**WORK INSTRUCTIONS:**
Reproduce every line of the records below word for word, but leave out the pictures.

**SUPPLIED MATERIAL:**

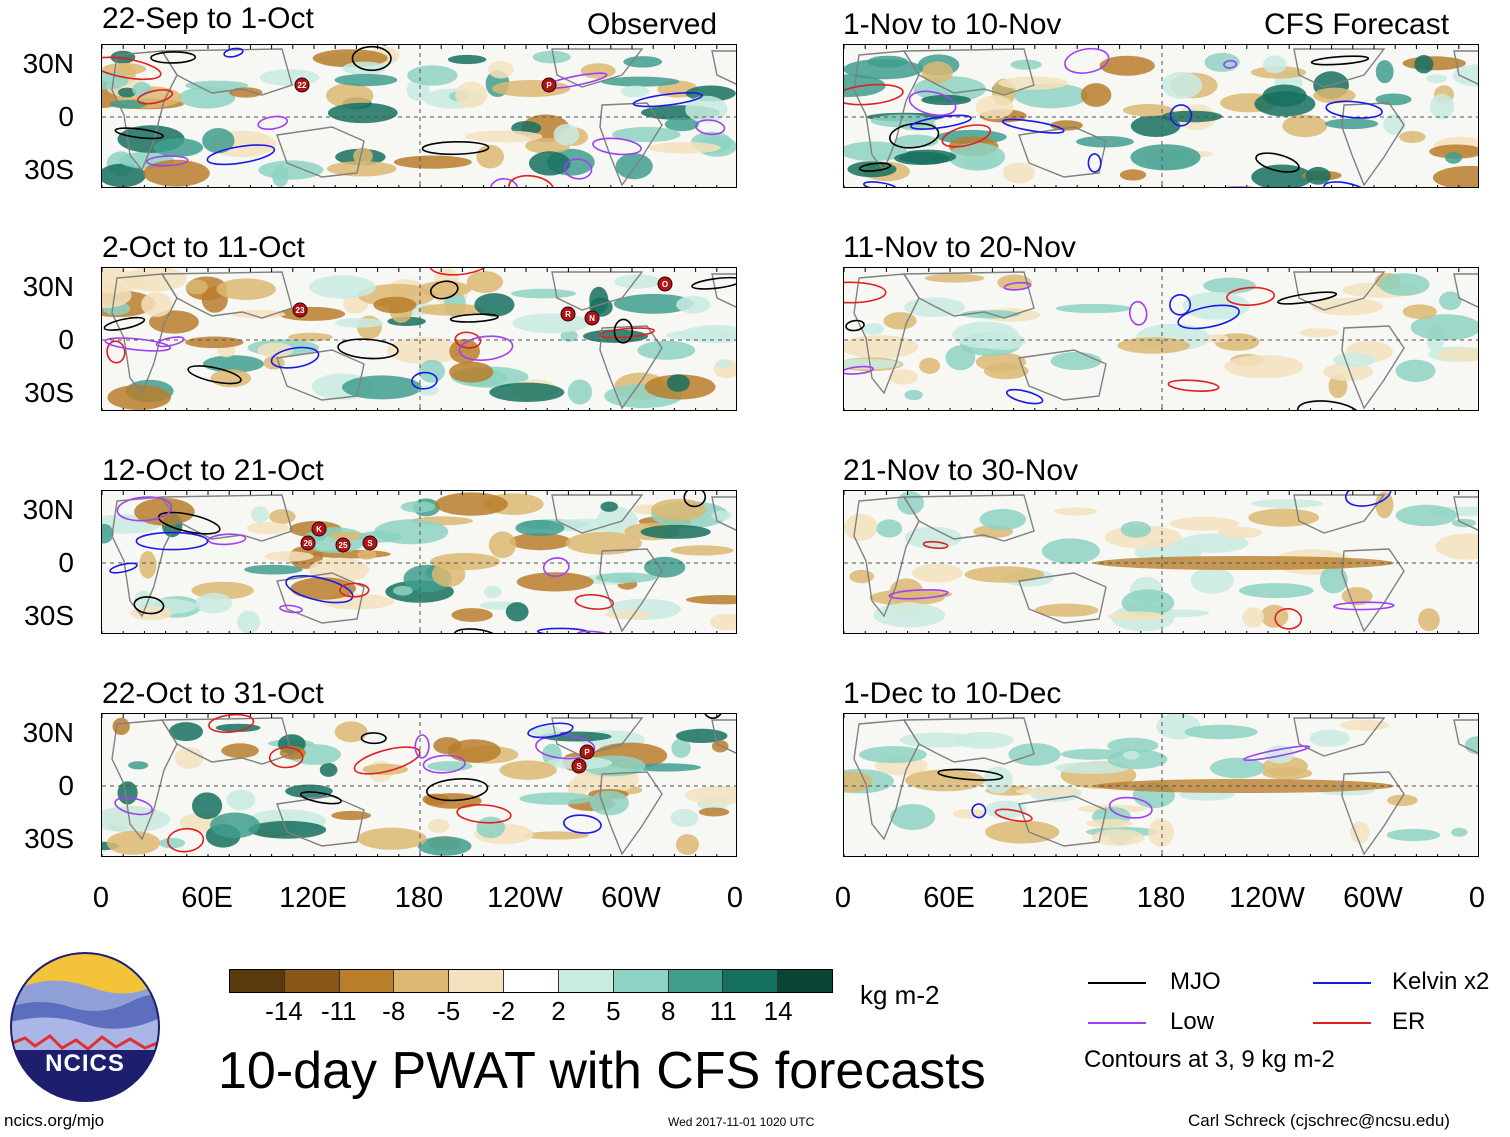 This screenshot has height=1137, width=1510. Describe the element at coordinates (602, 1071) in the screenshot. I see `main-title: 10-day PWAT with CFS forecasts` at that location.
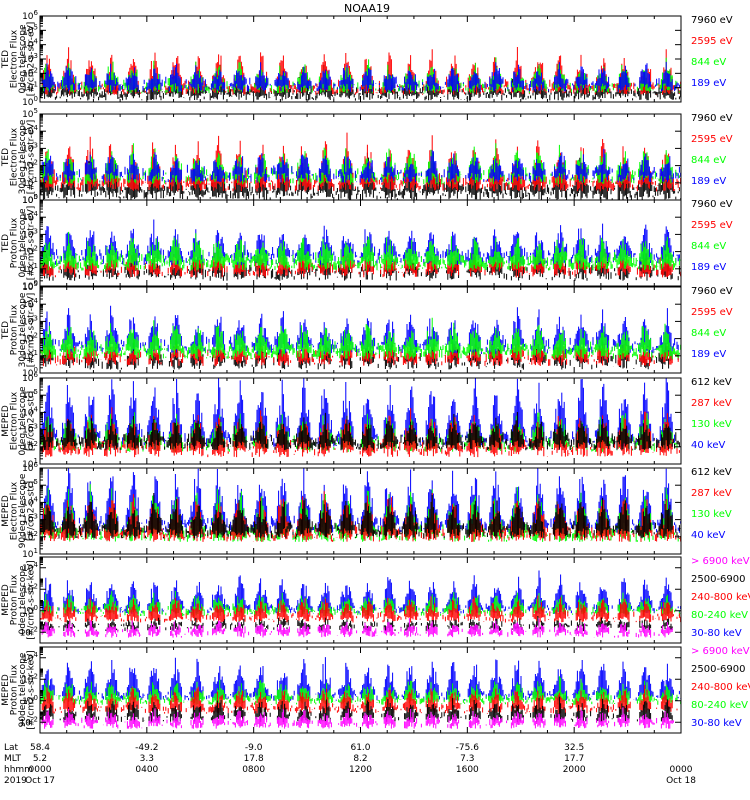 Image resolution: width=750 pixels, height=800 pixels. I want to click on legend-entry: 130 keV, so click(712, 514).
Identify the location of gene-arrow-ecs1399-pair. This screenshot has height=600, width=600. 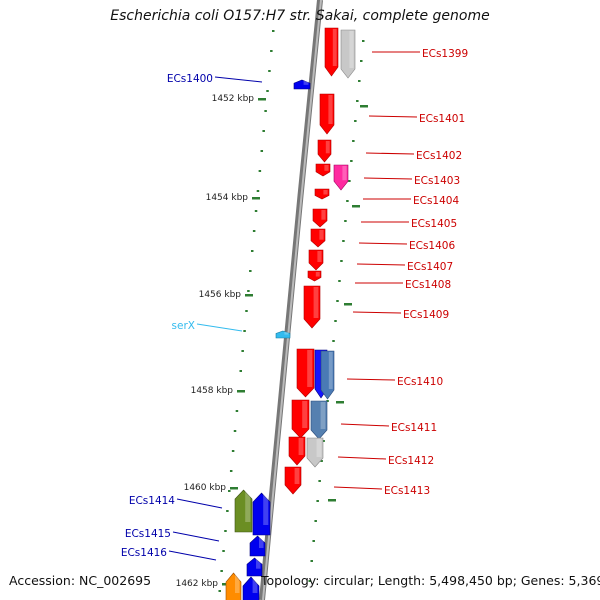
(348, 54).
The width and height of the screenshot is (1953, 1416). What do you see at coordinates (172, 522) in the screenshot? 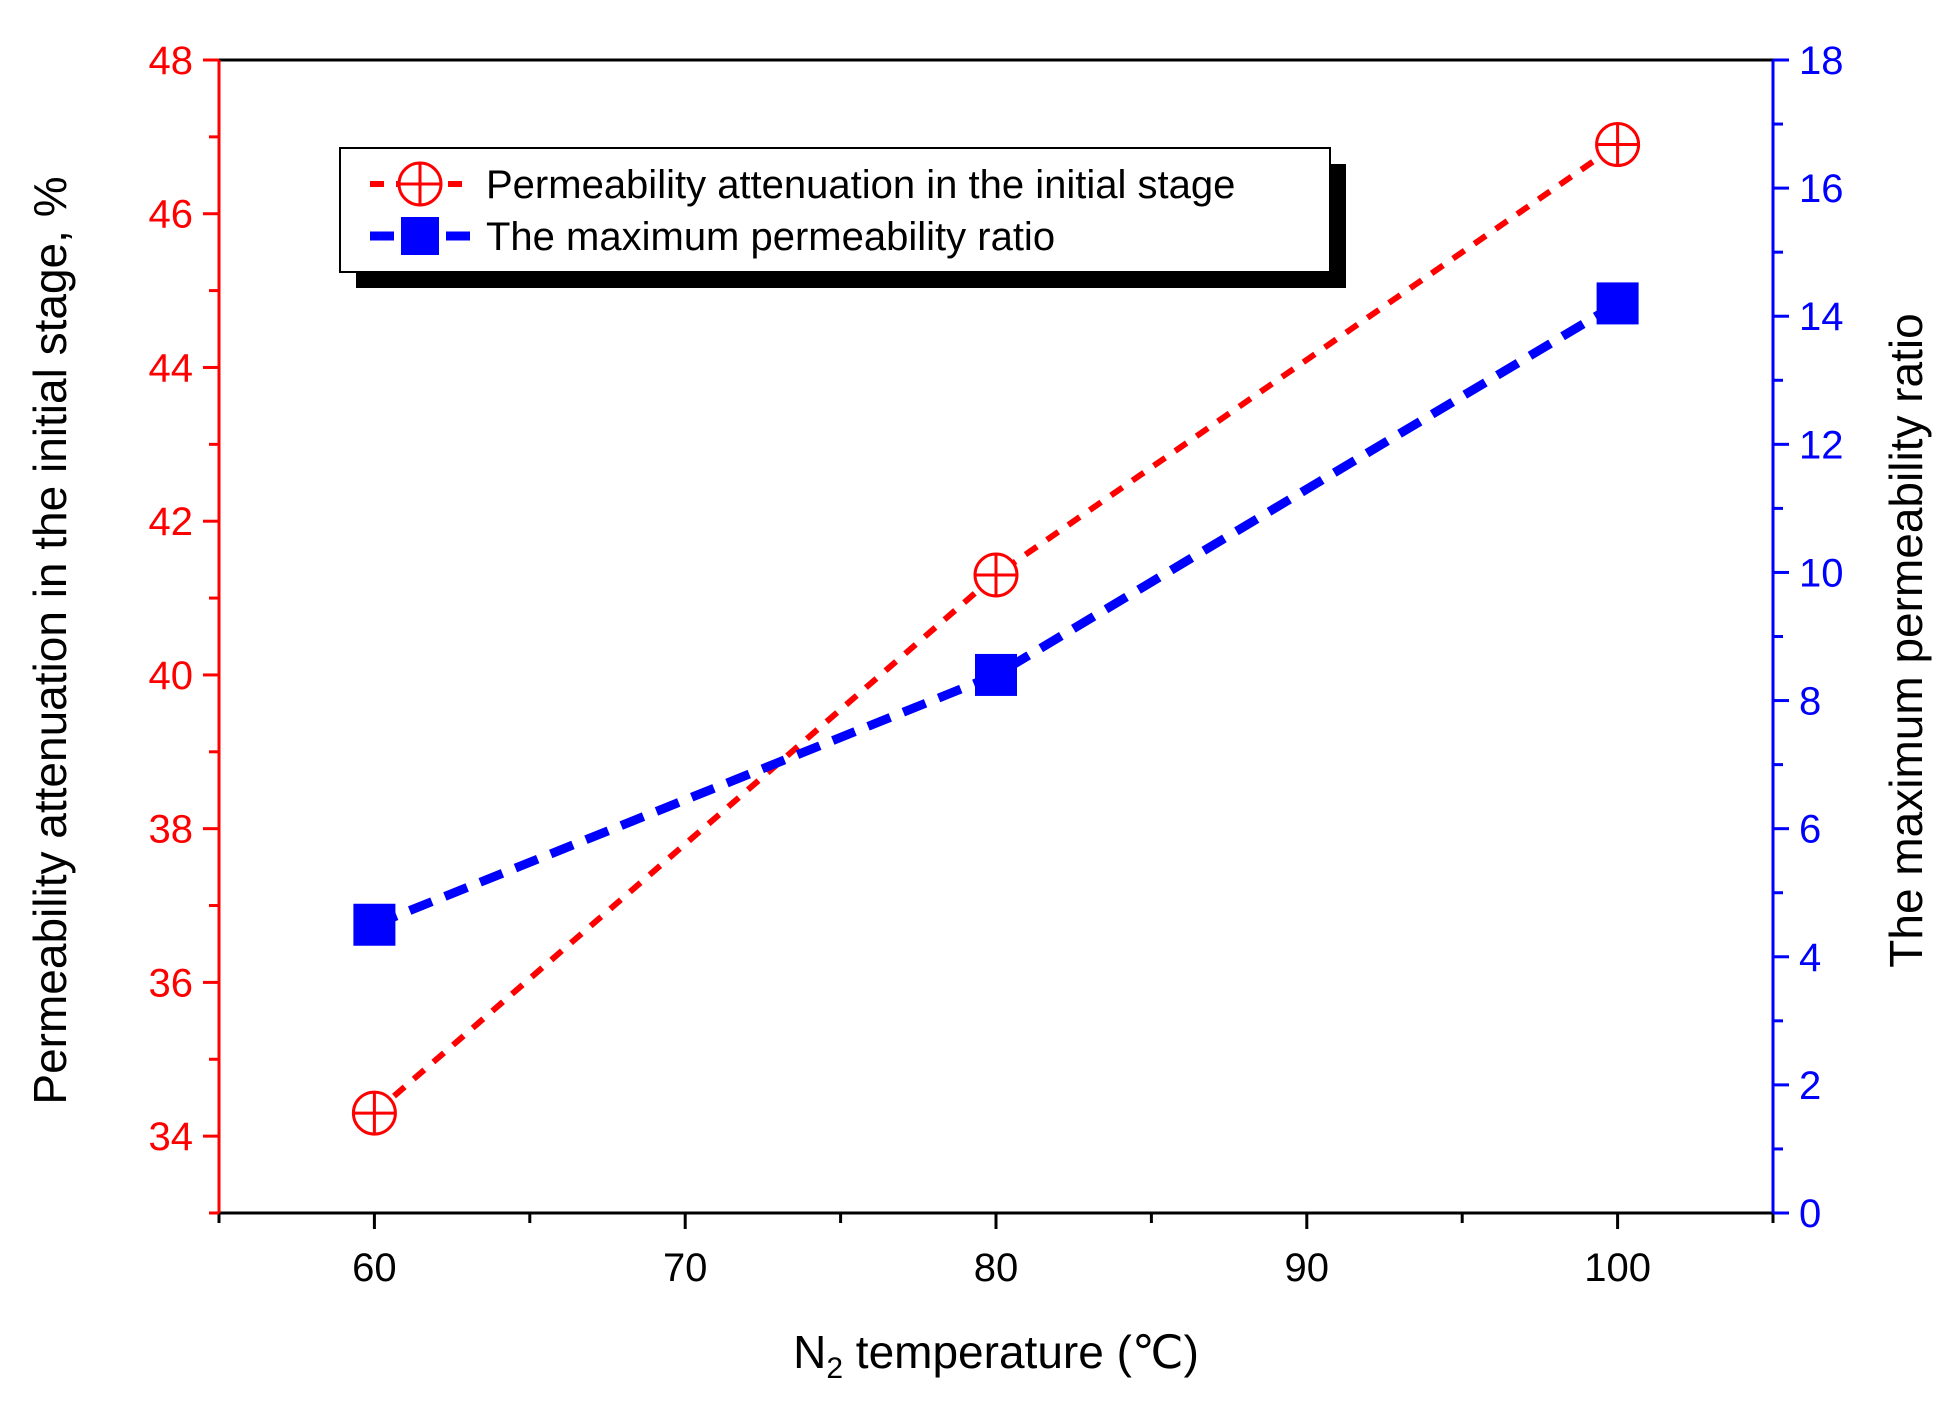
I see `y-left-tick-label: 42` at bounding box center [172, 522].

**OUTPUT FOR THIS TASK:**
 This screenshot has height=1137, width=1510. Describe the element at coordinates (602, 1071) in the screenshot. I see `main-title: 10-day PWAT with CFS forecasts` at that location.
 Image resolution: width=750 pixels, height=800 pixels. I want to click on legend-entry: 130 keV, so click(712, 514).
Identify the location of gene-arrow-ecs1399-pair. This screenshot has height=600, width=600. 
(348, 54).
The width and height of the screenshot is (1953, 1416). What do you see at coordinates (172, 522) in the screenshot? 
I see `y-left-tick-label: 42` at bounding box center [172, 522].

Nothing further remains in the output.